W skład książki wchodzi trzynaście chronologicznie i tematycznie ułożonych reportaży, których celem jest ukazanie zmieniającej się niemal jak w kalejdoskopie sytuacji tego państwa krótko po zakończeniu II wojnie w Zatoce Perskiej aż po 2009 rok. Co cenne w tych reportażach, a dla mnie jako historyka wartościowe, to historyczne opisy i narracja wrzucana przez Autora tam, gdzie należałoby wyjaśnić zawiłości historyczne, polityczne czy kulturalne. Tak więc Czytelnik dowie się zarówno czegoś z najnowszej historii Iraku przed i w trakcie panowania Saddama Husajna, jak i o Lawrencie z Arabii, legendarnym przywódcy powstania Arabów przeciw Turkom, o roli Winstona Churchilla w stworzeniu państwa irackiego i polityce Imperium Brytyjskiego wobec Arabów w ogóle czy o historii samych Irakijczyków – o konflikcie sunnitów z szyitami i roli Kurdów oraz ich dziejach.
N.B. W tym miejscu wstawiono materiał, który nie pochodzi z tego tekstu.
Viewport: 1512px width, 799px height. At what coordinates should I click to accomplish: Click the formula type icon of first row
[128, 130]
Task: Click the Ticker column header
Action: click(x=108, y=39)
Szczerze mówiąc, a raczej pisząc, rozdział o autonomicznym quasi-państewku Kurdów jest jednym z najciekawszych i najbardziej wciągających. Autor opisuje część Iraku, który żyje swoim zżyciem i… nieźle na tym wychodzi. W porównaniu z resztą kraju pogrążoną w wojnie domowej iraccy Kurdowie zbudowali na północy oazę spokoju, z wielkimi i mniejszymi inwestycjami w gospodarkę, infrastrukturę, szkolnictwo i kulturę, jednak nie doskonałą. Krajem rządzą na dobrą sprawę dwa ogromne klany – Barzanich i Talabanich – a obecność tajnej policji Asajisz jest wszechogarniająca, jej agentami są niemal wszyscy, od taksówkarza po przemytnika. Autor w czasie rozmów z Irakijczykami, z przywódcami religijnymi i świeckimi, z przedstawicielami władz lokalnych z nadania koalicji oraz prostymi obywatelami pokazuje kraj, w którym panuje niesłychana, straszna, duszna atmosfera nieufności, dwulicowości, nieodpowiedzialności, zakłamania i hipokryzji. Osoba, która udaje przyjaciela, następnego dnia może stać za twoim porwaniem, szejk morderca i sadysta z dnia na dzień staje się wrogiem Al-Kaidy i przywraca spokój w jednej z prowincji. Autor pokazuje również ludzi dobrych, uczciwych, którzy stają się ofiarami „dla przykładu”, ponieważ nie ma dla nich miejsca ani wśród pokonanych, ani wśród zwycięzców. Z drugiej strony ani Amerykanie, ani Brytyjczycy nie mają realnego planu, jak pozyskać dla swojej/irackiej sprawy ludność cywilną, często obie strony popełniają karygodne błędy i zbrodnie. Kraj, którego struktury społeczne i polityczne miały być zmienione przynajmniej na wzór Turcji, do dziś tkwi w martwym punkcie i chcąc iść naprzód, nie może się oderwać od przeszłości czasów Saddama, klanowej mentalności i podgrzewanej ze wszystkich strony wojny religijnej.

Jeśli miałbym wystawić uczciwą ocenę punktową temu zbiorowi reportaży, ze względu na lekkość pisania Mariusza Zawadzkiego, jego przenikliwość, drążenie problemu i często niewygodnych tematów, poza tym podparcie tekstu duża i rzetelną wiedzą historyczną z czystym sumieniem mógłbym wystawić 10 na 10 punktów jako świetnie napisanemu i skomponowanemu, żywemu i ciekawemu reportażowi.